» EXTRACTED INFORMATION:

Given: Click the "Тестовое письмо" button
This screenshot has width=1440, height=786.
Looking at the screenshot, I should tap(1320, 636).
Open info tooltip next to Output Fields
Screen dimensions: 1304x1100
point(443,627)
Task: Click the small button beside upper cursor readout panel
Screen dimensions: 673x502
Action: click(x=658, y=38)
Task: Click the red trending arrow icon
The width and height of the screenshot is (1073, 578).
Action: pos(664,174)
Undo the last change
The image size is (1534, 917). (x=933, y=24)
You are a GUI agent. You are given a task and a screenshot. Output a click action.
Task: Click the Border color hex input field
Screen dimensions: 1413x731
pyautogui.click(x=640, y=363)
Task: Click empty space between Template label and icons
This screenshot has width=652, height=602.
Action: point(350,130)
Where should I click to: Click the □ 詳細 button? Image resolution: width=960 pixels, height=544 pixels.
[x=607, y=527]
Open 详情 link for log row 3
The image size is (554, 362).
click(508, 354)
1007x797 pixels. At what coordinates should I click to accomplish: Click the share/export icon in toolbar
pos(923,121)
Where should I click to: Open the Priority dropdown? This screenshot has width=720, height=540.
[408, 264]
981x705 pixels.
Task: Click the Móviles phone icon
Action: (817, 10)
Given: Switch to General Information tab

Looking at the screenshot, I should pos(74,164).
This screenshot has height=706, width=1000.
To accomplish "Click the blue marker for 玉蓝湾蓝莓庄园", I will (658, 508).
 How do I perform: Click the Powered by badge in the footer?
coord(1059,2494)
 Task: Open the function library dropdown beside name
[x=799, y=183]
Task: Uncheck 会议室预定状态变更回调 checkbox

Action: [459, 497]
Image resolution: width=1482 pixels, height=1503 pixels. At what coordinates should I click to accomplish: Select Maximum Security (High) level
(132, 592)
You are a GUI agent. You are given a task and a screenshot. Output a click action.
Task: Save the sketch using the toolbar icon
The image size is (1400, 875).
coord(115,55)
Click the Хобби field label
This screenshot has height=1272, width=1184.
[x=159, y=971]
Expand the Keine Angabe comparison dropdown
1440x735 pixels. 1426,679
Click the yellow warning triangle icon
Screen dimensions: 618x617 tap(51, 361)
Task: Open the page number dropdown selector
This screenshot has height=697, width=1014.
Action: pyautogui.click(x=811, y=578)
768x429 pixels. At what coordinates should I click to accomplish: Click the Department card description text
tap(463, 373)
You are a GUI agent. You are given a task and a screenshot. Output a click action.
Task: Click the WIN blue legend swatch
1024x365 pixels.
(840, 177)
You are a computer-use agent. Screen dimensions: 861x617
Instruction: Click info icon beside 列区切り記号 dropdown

» TASK BRIEF: The expected answer is every line above in which the word "blue" appears.

» RESPONSE AREA:
To accomplish "Click the blue marker for 玉蓝湾蓝莓庄园", I will (658, 508).
Task: Click the WIN blue legend swatch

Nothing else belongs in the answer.